(Stored records)
Start of Block
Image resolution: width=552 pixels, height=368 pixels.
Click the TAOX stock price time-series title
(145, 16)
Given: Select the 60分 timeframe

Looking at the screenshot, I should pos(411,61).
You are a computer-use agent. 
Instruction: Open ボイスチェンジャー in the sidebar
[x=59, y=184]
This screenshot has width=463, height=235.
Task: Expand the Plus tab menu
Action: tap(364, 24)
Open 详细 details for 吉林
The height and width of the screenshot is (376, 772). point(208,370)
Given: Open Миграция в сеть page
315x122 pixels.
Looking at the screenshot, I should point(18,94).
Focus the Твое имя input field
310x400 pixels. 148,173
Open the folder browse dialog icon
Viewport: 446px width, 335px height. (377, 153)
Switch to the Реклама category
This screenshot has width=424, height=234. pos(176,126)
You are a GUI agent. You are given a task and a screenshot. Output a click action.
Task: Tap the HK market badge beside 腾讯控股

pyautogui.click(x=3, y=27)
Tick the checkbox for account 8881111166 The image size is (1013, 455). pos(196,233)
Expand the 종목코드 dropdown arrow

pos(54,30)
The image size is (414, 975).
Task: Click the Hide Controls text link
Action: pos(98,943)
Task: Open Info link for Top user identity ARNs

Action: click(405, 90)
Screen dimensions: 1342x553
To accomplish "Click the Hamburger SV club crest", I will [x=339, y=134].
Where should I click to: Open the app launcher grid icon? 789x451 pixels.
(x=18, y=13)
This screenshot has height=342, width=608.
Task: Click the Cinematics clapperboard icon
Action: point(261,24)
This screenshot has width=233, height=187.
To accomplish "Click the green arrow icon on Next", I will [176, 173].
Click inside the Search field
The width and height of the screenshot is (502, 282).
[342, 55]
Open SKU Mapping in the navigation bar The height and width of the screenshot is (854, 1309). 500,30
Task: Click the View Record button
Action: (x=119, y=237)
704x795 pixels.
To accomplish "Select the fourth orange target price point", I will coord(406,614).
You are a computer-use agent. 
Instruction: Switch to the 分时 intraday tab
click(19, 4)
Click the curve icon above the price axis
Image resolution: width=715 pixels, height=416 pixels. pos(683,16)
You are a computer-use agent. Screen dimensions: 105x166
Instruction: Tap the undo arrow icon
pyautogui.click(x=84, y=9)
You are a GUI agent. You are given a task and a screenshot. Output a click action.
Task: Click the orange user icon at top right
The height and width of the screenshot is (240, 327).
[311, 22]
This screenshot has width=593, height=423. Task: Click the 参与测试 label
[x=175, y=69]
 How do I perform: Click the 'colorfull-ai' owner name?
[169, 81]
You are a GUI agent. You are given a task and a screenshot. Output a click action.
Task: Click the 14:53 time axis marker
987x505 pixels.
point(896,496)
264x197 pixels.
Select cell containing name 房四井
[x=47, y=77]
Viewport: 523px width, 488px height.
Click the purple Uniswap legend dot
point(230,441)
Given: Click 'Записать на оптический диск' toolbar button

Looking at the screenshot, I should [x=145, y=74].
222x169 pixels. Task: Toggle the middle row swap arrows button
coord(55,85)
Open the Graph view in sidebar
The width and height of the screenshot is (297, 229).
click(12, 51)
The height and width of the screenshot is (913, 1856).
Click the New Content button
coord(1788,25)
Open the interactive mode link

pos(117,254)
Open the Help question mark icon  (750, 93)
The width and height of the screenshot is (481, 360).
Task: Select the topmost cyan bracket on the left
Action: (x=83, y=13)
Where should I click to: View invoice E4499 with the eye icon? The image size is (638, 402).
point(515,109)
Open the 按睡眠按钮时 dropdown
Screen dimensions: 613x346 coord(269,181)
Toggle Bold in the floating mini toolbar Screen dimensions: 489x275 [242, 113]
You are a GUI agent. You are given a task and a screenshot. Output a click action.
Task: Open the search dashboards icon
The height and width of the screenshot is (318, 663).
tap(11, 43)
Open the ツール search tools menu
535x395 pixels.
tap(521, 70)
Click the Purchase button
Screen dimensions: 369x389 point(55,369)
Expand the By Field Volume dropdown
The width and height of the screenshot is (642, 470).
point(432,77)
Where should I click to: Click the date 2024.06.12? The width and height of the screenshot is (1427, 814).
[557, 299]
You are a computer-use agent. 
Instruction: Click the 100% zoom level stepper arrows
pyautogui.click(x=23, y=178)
End of Block
→ **Exercise directions**
With no line skipped, copy the entries exactly as written.

→ **Response for this exercise**
Image resolution: width=552 pixels, height=368 pixels.
Click the TAOX stock price time-series title
(145, 16)
Given: Select the 60分 timeframe

Looking at the screenshot, I should pos(411,61).
You are a computer-use agent. 
Instruction: Open ボイスチェンジャー in the sidebar
[x=59, y=184]
This screenshot has width=463, height=235.
Task: Expand the Plus tab menu
Action: tap(364, 24)
Open 详细 details for 吉林
The height and width of the screenshot is (376, 772). point(208,370)
Given: Open Миграция в сеть page
315x122 pixels.
Looking at the screenshot, I should point(18,94).
Focus the Твое имя input field
310x400 pixels. 148,173
Open the folder browse dialog icon
Viewport: 446px width, 335px height. (377, 153)
Switch to the Реклама category
This screenshot has width=424, height=234. pos(176,126)
You are a GUI agent. You are given a task and a screenshot. Output a click action.
Task: Tap the HK market badge beside 腾讯控股

pyautogui.click(x=3, y=27)
Tick the checkbox for account 8881111166 The image size is (1013, 455). pos(196,233)
Expand the 종목코드 dropdown arrow

pos(54,30)
The image size is (414, 975).
Task: Click the Hide Controls text link
Action: pos(98,943)
Task: Open Info link for Top user identity ARNs

Action: click(405, 90)
Screen dimensions: 1342x553
To accomplish "Click the Hamburger SV club crest", I will [x=339, y=134].
Where should I click to: Open the app launcher grid icon? 789x451 pixels.
(x=18, y=13)
This screenshot has height=342, width=608.
Task: Click the Cinematics clapperboard icon
Action: point(261,24)
This screenshot has width=233, height=187.
To accomplish "Click the green arrow icon on Next", I will [176, 173].
Click inside the Search field
The width and height of the screenshot is (502, 282).
[342, 55]
Open SKU Mapping in the navigation bar The height and width of the screenshot is (854, 1309). 500,30
Task: Click the View Record button
Action: (x=119, y=237)
704x795 pixels.
To accomplish "Select the fourth orange target price point", I will coord(406,614).
You are a computer-use agent. 
Instruction: Switch to the 分时 intraday tab
click(19, 4)
Click the curve icon above the price axis
Image resolution: width=715 pixels, height=416 pixels. pos(683,16)
You are a computer-use agent. Screen dimensions: 105x166
Instruction: Tap the undo arrow icon
pyautogui.click(x=84, y=9)
You are a GUI agent. You are given a task and a screenshot. Output a click action.
Task: Click the orange user icon at top right
The height and width of the screenshot is (240, 327).
[311, 22]
This screenshot has width=593, height=423. Task: Click the 参与测试 label
[x=175, y=69]
 How do I perform: Click the 'colorfull-ai' owner name?
[169, 81]
You are a GUI agent. You are given a task and a screenshot. Output a click action.
Task: Click the 14:53 time axis marker
987x505 pixels.
point(896,496)
264x197 pixels.
Select cell containing name 房四井
[x=47, y=77]
Viewport: 523px width, 488px height.
Click the purple Uniswap legend dot
point(230,441)
Given: Click 'Записать на оптический диск' toolbar button

Looking at the screenshot, I should [x=145, y=74].
222x169 pixels. Task: Toggle the middle row swap arrows button
coord(55,85)
Open the Graph view in sidebar
The width and height of the screenshot is (297, 229).
click(12, 51)
The height and width of the screenshot is (913, 1856).
Click the New Content button
coord(1788,25)
Open the interactive mode link

pos(117,254)
Open the Help question mark icon  (750, 93)
The width and height of the screenshot is (481, 360).
Task: Select the topmost cyan bracket on the left
Action: (x=83, y=13)
Where should I click to: View invoice E4499 with the eye icon? The image size is (638, 402).
point(515,109)
Open the 按睡眠按钮时 dropdown
Screen dimensions: 613x346 coord(269,181)
Toggle Bold in the floating mini toolbar Screen dimensions: 489x275 [242, 113]
You are a GUI agent. You are given a task and a screenshot. Output a click action.
Task: Open the search dashboards icon
The height and width of the screenshot is (318, 663).
tap(11, 43)
Open the ツール search tools menu
535x395 pixels.
tap(521, 70)
Click the Purchase button
Screen dimensions: 369x389 point(55,369)
Expand the By Field Volume dropdown
The width and height of the screenshot is (642, 470).
point(432,77)
Where should I click to: Click the date 2024.06.12? The width and height of the screenshot is (1427, 814).
[557, 299]
You are a computer-use agent. 
Instruction: Click the 100% zoom level stepper arrows
pyautogui.click(x=23, y=178)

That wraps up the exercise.